The Palm Pre Plus brings all the features we've come to love about WebOS, including the Deck of Cards multitasking function, Synergy, and Palm's notification system. In this section, we'll focus on what's new with the Palm Pre Plus, but for more information about WebOS, please read our full review of the Palm Pre for Sprint.
Most of you may be wondering what the difference is between the Verizon Pre Plus and the AT&T Pre Plus. For the most part, they are the same, but the AT&T version runs on the carrier's GSM/UMTS/HSDPA network and offers quad-band world roaming capabilities. The smartphone also ships with WebOS 1.4.2 out of the box, so you'll immediately get new features and enhancements that came with the WebOS 188.8.131.52 update, including video recording/editing. Unfortunately, Adobe has yet to deliver the Flash 10.1 plug-in to the Palm App Catalog, so there's no full support for Flash content within the Pre's browser right now.

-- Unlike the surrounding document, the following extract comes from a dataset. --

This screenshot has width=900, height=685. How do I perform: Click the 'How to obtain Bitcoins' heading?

In addition, the smartphone is preloaded with several AT&T services, including Yellow Page Mobile (YPMobile), AT&T Navigator, and support for the carrier's new cloud-based Address Book service. If you've used the latter to back up contacts from your previous phone, then you'll be able to sign into that account via Synergy and sync it back to the Pre Plus.

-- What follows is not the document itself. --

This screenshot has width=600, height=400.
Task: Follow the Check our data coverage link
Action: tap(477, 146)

Unfortunately, the one service that we wanted to see carried over from Verizon's model is not supported on the AT&T Pre Plus and that would be Palm's Mobile Hotspot utility. This feature would have allowed you to turn the handset into a mobile Wi-Fi router for use with up to five devices, but alas, this will remain a Verizon exclusive. As some consolation, AT&T has added support for its Whisper service so the Pre Plus will automatically connect to any of the carrier's Wi-Fi hotspots nationwide.

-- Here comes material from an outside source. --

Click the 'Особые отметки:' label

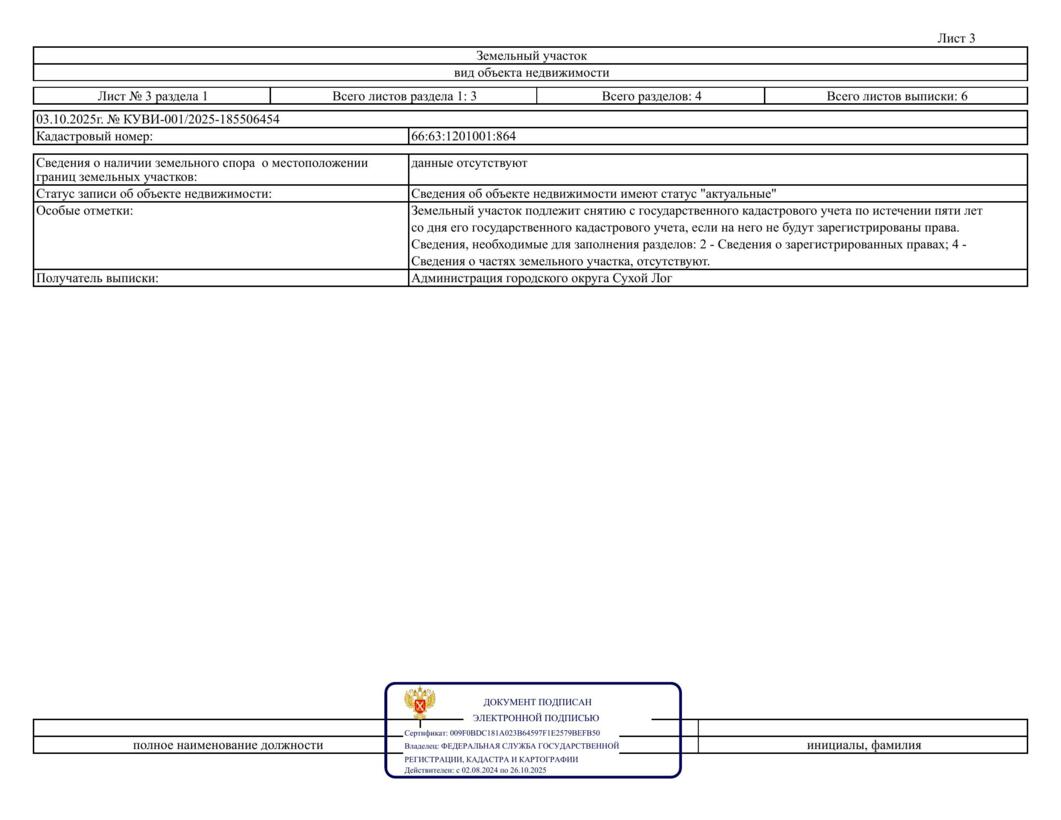[84, 211]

Aside from that, the hardware and software on AT&T's Palm Pre Plus is the same. You get double the Flash memory of the Pre, bringing it up to 16GB, with about 15GB available to the user, and it also has double the RAM, paving the way to run more apps and produce speedier performance.
We tested the quad-band (GSM 850/900/1800/1900;UMTS/HSDPA 900/2100) Palm Pre Plus in New York using AT&T service and call quality, for the most part, was good. We enjoyed clear audio quality with minimal background noise. At no point during our review period did we have a problem carrying on a conversation, and we didn't experience any dropped calls. On the other side, our friends said they could tell we were using a cell phone and occasionally complained that the ends of our sentences would cut off. Otherwise, sound quality was satisfactory.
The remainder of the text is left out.